“When he talked about global health, the world listened”

[2017-02-08] Peter Byass, professor of epidemiology and global health at Umeå University talks about his friend and colleague, Hans Rosling, who died yesterday, Tuesday.

Hans Rosling, at TED lecture in 2007.
Photo: Pierre Omidyar, Flickr.

How important has Hans Rosling been for the research field of epidemiology and international health?

“Most of us who work in global health spend a lot of time talking to other people in the same field. Hans broke this mould – when he talked about global health, the world listened”.

What was his most important findings?

“It wasn’t so much a question of his primary findings, but the use he made of his expert knowledge, together with other people’s work, to communicate the fundamentals of global health. He developed his own unique style as a communicator, that cut through unnecessary details and convinced people about scientific facts that have global implications”.

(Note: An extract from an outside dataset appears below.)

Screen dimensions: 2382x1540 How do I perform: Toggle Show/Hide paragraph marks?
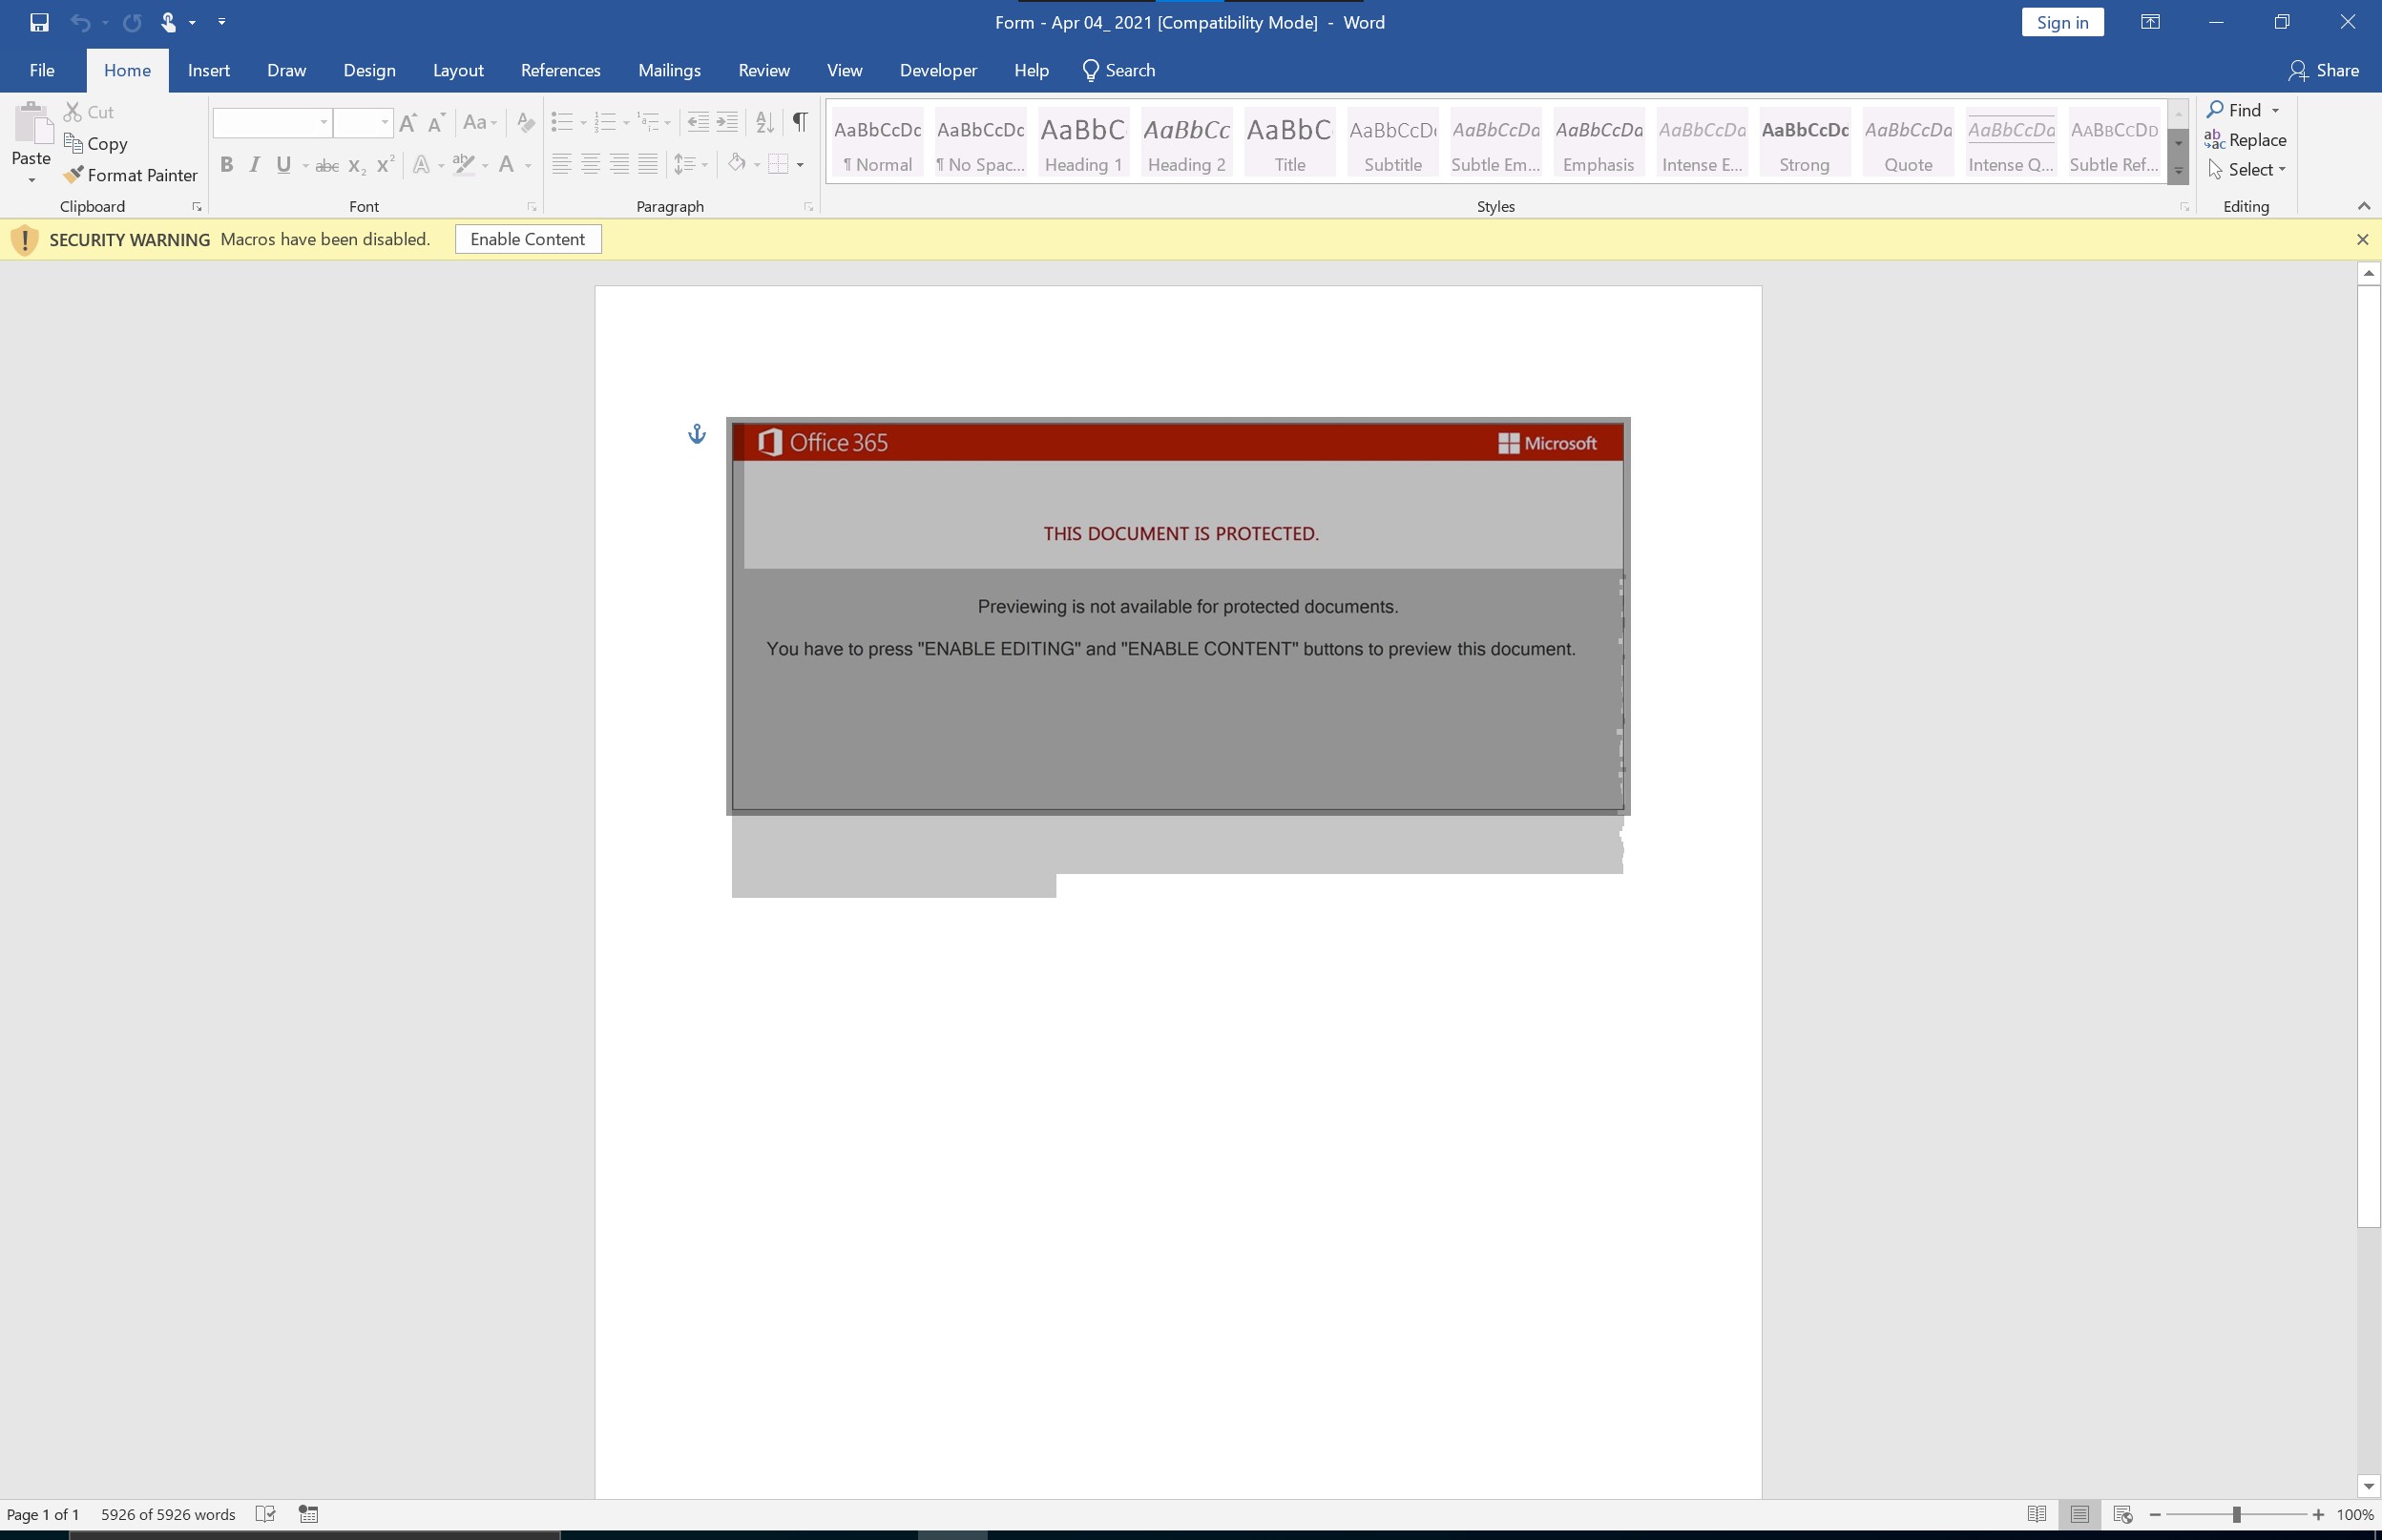tap(800, 122)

What impact has he had for the knowledge of the health situation in the world?

“Hans influenced so many people – he fearlessly spoke truth to power, including world leaders and major philanthropists – as well as changing the world view of so many ordinary people. He was absolutely convinced that taking an independent and fact-full view of the world was what mattered”.

Do you share his positive way of looking at the situation in the world?

“Hans and I often discussed various issues, and we didn’t always agree on what the most important global concerns were. But the conversations were fascinating, and yes, there is much to be optimistic about in today’s world, as well as some obvious and complex problems”.